- **Dataset entries**:
········

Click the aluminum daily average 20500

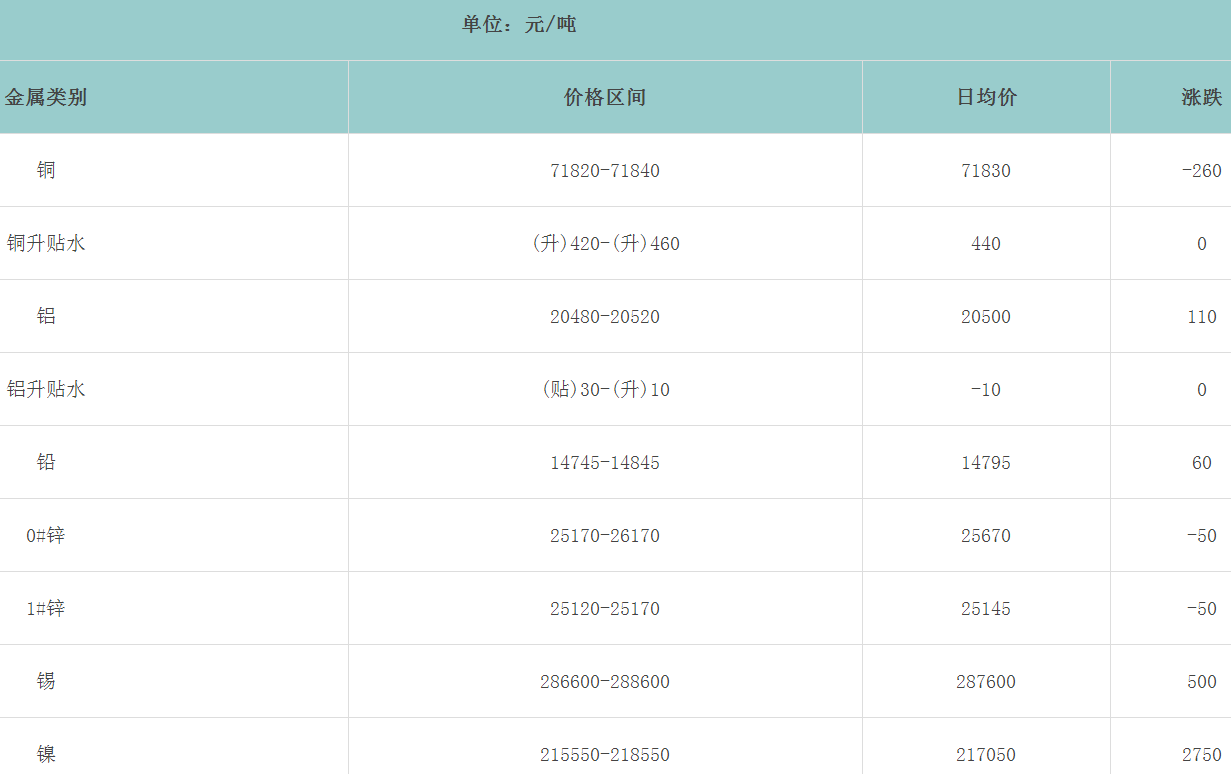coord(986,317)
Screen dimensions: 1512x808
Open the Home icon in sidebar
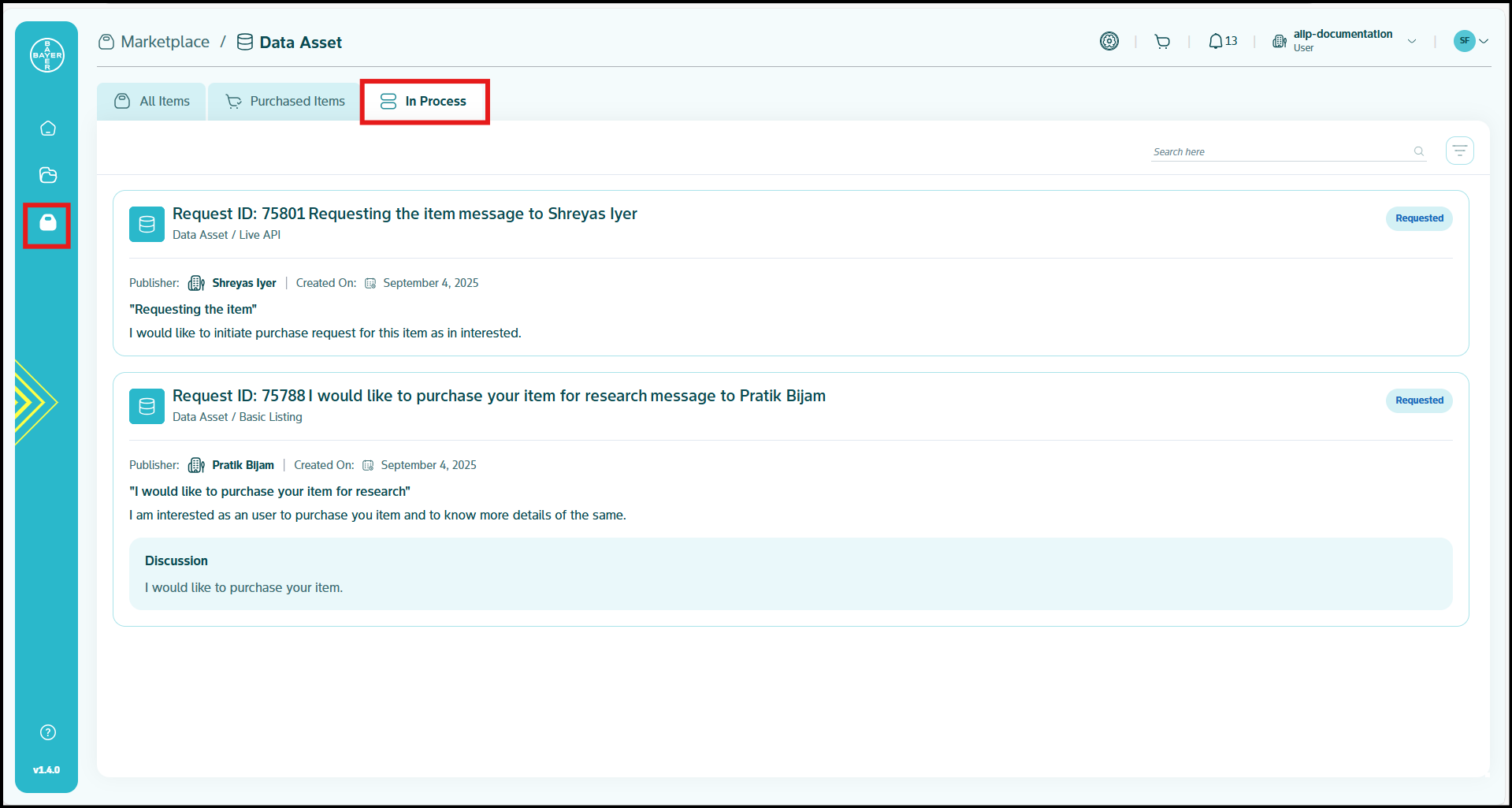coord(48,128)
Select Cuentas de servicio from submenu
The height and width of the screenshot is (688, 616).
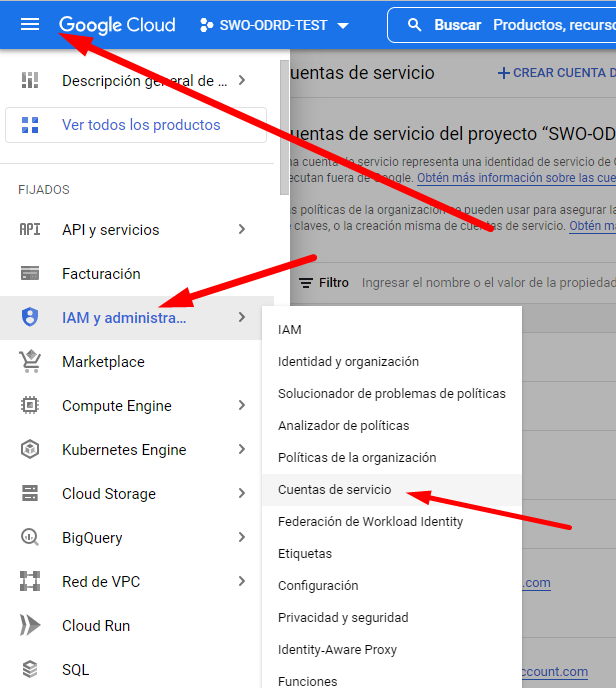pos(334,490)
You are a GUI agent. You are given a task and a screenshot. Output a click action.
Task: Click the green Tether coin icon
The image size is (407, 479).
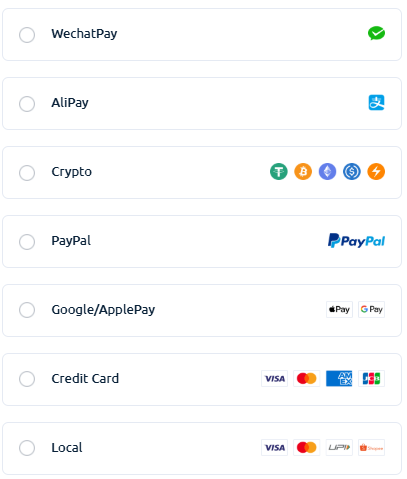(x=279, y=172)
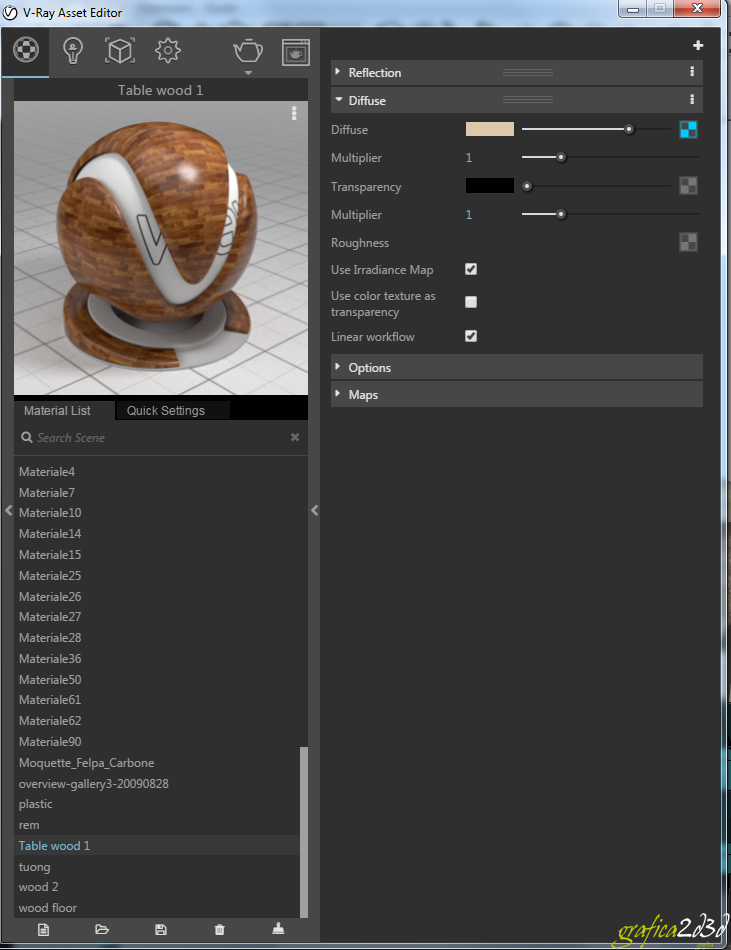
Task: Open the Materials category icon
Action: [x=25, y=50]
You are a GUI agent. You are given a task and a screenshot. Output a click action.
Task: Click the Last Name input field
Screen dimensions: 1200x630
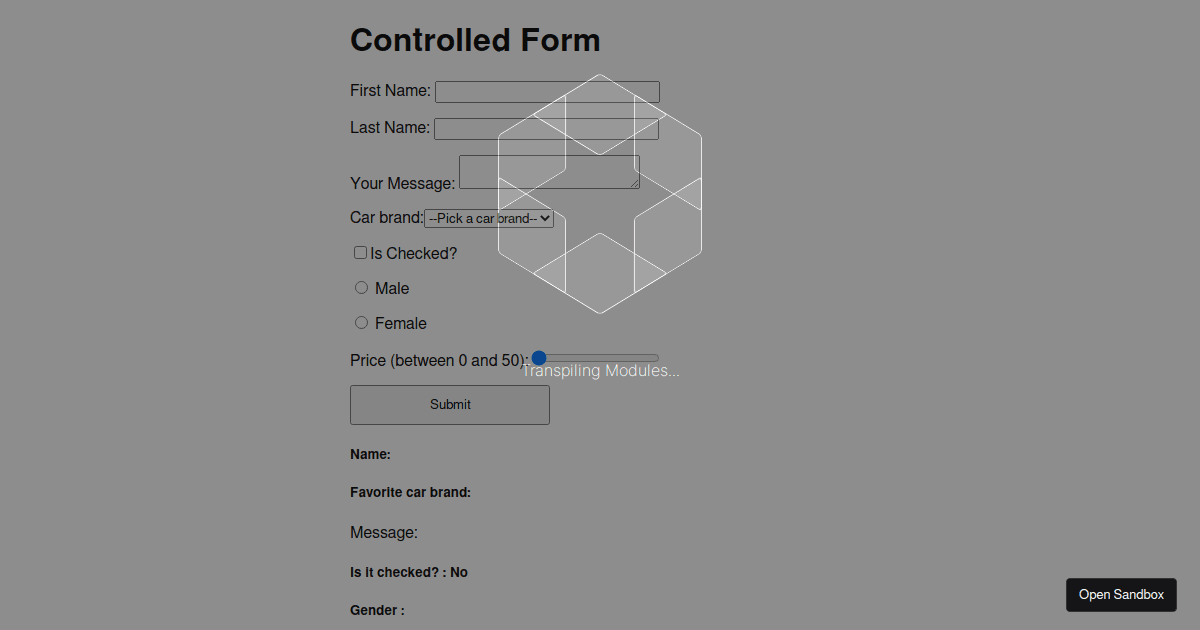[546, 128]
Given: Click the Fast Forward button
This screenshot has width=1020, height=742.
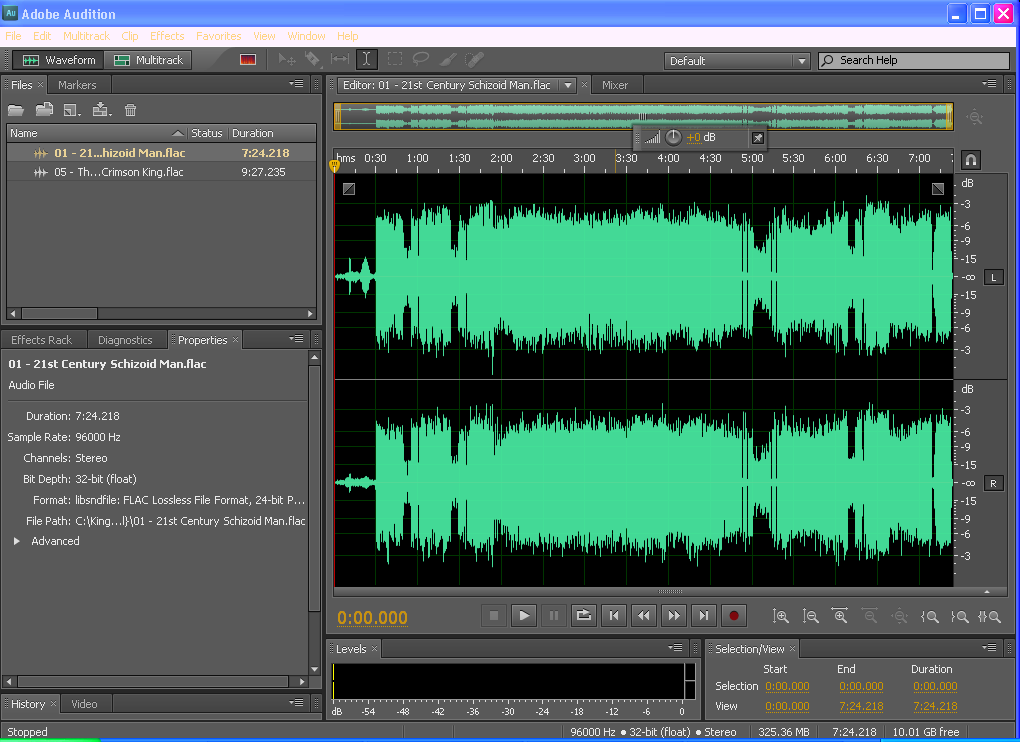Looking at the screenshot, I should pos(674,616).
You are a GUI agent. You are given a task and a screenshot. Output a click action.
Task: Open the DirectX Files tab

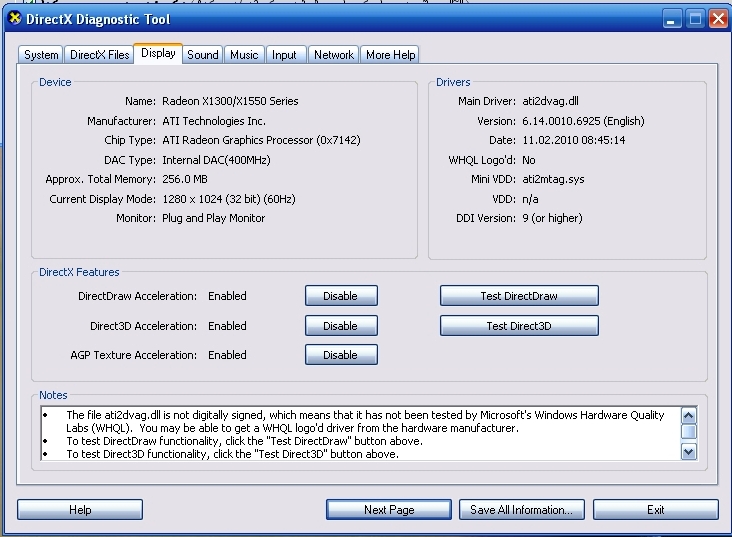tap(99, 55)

········

- **Work required**: With the pictures left out, copy exactly the lines from the one containing "Given: Click the Fast Forward button" through the last line of the data.

- **Answer to this problem**:
Given: Click the Fast Forward button
This screenshot has width=1020, height=742.
Looking at the screenshot, I should pos(674,616).
You are a GUI agent. You are given a task and a screenshot. Output a click action.
Task: Open the DirectX Files tab

tap(99, 55)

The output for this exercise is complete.